Assignment:
In the data below, the answer is the run of lines from the line containing "Image resolution: width=1200" through the line containing "Task: Expand the Microsoft Word process row", both included; print it exactly and nothing else.

Available data:
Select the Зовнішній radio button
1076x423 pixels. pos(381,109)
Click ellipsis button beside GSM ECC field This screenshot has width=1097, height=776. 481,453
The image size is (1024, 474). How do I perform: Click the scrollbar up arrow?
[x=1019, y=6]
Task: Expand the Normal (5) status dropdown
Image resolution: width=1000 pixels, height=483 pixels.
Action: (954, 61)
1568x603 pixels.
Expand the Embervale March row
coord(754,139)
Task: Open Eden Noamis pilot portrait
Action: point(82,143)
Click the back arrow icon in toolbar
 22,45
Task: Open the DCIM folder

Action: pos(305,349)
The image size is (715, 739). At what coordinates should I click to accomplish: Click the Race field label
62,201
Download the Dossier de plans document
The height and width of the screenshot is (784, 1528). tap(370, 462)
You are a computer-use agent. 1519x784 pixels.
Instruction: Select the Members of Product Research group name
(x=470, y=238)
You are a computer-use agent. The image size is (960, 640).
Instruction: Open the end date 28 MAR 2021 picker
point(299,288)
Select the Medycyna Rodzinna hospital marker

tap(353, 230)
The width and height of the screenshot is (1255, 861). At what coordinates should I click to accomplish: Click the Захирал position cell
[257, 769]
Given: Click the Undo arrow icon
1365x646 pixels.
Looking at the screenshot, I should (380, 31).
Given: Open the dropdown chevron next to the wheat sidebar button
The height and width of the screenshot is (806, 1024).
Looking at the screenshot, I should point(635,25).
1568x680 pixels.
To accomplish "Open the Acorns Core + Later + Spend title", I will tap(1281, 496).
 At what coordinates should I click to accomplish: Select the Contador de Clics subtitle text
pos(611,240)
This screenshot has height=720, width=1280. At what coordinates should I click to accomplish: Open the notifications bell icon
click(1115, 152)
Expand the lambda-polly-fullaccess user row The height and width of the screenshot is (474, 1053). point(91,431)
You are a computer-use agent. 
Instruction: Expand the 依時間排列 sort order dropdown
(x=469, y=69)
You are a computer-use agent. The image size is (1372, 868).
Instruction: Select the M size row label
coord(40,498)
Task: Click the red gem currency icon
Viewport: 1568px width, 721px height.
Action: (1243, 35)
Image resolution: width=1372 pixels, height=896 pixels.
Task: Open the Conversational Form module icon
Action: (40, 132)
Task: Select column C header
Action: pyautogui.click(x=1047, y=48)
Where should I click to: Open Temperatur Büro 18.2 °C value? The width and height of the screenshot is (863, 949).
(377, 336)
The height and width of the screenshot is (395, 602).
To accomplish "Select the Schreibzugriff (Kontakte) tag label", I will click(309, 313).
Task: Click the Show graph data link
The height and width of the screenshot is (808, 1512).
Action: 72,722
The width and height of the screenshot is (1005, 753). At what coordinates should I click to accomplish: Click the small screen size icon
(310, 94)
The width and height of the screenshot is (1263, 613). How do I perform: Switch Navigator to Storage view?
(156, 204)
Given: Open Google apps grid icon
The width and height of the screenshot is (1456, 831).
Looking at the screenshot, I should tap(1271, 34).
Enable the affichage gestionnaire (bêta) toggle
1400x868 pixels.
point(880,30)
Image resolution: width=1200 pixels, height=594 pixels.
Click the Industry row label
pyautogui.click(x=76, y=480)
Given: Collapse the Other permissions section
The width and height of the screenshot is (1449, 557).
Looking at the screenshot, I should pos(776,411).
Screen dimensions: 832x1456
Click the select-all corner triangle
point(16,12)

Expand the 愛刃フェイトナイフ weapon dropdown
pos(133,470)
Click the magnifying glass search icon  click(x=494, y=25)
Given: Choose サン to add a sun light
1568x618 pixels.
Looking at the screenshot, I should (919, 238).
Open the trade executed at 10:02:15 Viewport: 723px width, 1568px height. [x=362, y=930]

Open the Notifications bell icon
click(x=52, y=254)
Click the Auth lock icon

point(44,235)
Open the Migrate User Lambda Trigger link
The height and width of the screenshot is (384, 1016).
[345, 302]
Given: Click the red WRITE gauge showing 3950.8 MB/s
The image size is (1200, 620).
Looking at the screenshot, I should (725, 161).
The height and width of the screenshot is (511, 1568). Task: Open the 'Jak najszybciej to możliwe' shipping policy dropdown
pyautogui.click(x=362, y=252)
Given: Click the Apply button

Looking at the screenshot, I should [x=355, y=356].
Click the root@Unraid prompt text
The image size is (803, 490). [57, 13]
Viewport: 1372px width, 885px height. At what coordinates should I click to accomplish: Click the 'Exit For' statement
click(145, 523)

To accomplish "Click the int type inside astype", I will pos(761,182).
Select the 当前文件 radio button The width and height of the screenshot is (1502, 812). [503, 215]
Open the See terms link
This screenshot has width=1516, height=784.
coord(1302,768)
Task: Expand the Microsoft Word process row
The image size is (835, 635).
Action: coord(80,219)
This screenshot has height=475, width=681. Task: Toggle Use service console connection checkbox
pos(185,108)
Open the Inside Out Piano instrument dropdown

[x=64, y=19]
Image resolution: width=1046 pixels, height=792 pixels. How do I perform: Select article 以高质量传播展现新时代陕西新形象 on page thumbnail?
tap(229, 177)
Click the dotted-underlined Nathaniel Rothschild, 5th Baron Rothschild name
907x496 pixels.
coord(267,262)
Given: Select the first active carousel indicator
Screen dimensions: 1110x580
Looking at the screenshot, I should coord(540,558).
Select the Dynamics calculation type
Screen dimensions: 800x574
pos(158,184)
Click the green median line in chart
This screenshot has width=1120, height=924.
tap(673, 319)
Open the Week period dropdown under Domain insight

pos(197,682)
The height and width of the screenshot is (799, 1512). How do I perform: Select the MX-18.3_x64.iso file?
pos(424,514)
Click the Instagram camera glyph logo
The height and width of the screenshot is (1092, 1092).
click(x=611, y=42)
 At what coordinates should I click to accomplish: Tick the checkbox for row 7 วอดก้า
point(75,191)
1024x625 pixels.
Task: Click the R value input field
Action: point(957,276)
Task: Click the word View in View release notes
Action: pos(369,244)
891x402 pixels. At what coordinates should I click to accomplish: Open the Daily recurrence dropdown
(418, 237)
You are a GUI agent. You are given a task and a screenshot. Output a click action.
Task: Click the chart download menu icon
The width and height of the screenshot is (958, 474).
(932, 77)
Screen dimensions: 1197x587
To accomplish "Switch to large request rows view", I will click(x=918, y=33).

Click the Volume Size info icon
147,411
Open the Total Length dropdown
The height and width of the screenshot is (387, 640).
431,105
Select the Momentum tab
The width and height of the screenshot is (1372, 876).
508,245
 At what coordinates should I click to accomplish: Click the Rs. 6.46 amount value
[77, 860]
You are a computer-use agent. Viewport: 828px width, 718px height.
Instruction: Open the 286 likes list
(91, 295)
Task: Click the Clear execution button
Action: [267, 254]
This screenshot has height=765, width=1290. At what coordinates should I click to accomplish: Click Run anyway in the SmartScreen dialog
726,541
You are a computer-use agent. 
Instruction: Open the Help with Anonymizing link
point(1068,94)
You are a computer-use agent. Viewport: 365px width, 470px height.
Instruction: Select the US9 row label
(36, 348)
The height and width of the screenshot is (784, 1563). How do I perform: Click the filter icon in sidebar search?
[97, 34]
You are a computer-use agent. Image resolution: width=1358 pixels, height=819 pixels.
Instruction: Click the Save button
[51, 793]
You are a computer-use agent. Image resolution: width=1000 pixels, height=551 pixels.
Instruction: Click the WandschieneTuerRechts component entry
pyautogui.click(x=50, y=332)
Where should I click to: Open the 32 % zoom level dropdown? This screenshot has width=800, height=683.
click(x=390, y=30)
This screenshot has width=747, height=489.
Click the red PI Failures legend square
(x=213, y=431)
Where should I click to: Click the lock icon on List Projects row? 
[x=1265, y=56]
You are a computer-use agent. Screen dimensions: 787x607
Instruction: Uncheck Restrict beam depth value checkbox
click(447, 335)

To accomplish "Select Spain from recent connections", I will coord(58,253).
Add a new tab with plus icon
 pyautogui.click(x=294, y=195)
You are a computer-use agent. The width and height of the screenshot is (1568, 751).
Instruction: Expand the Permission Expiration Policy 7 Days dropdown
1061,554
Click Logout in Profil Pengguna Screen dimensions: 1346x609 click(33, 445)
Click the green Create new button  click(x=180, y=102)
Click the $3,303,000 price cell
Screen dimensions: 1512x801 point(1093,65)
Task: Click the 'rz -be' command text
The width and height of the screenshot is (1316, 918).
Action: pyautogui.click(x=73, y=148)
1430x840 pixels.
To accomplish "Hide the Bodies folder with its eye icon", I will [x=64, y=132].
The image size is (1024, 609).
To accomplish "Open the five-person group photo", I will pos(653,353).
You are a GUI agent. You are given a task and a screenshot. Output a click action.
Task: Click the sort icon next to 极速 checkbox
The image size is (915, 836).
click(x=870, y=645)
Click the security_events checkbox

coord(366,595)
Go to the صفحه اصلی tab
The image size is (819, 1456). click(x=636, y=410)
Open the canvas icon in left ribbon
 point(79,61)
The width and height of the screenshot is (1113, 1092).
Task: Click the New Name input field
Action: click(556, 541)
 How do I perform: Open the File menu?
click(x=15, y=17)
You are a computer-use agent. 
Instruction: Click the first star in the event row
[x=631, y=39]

Response to the exercise:
Image resolution: width=1200 pixels, height=594 pixels.
Click the Industry row label
pyautogui.click(x=76, y=480)
Given: Collapse the Other permissions section
The width and height of the screenshot is (1449, 557).
Looking at the screenshot, I should pos(776,411).
Screen dimensions: 832x1456
Click the select-all corner triangle
point(16,12)

Expand the 愛刃フェイトナイフ weapon dropdown
pos(133,470)
Click the magnifying glass search icon  click(x=494, y=25)
Given: Choose サン to add a sun light
1568x618 pixels.
Looking at the screenshot, I should (919, 238).
Open the trade executed at 10:02:15 Viewport: 723px width, 1568px height. [x=362, y=930]

Open the Notifications bell icon
click(x=52, y=254)
Click the Auth lock icon

point(44,235)
Open the Migrate User Lambda Trigger link
The height and width of the screenshot is (384, 1016).
[345, 302]
Given: Click the red WRITE gauge showing 3950.8 MB/s
The image size is (1200, 620).
Looking at the screenshot, I should (725, 161).
The height and width of the screenshot is (511, 1568). Task: Open the 'Jak najszybciej to możliwe' shipping policy dropdown
pyautogui.click(x=362, y=252)
Given: Click the Apply button

Looking at the screenshot, I should [x=355, y=356].
Click the root@Unraid prompt text
The image size is (803, 490). [57, 13]
Viewport: 1372px width, 885px height. At what coordinates should I click to accomplish: Click the 'Exit For' statement
click(145, 523)

To accomplish "Click the int type inside astype", I will pos(761,182).
Select the 当前文件 radio button The width and height of the screenshot is (1502, 812). [503, 215]
Open the See terms link
This screenshot has width=1516, height=784.
coord(1302,768)
Task: Expand the Microsoft Word process row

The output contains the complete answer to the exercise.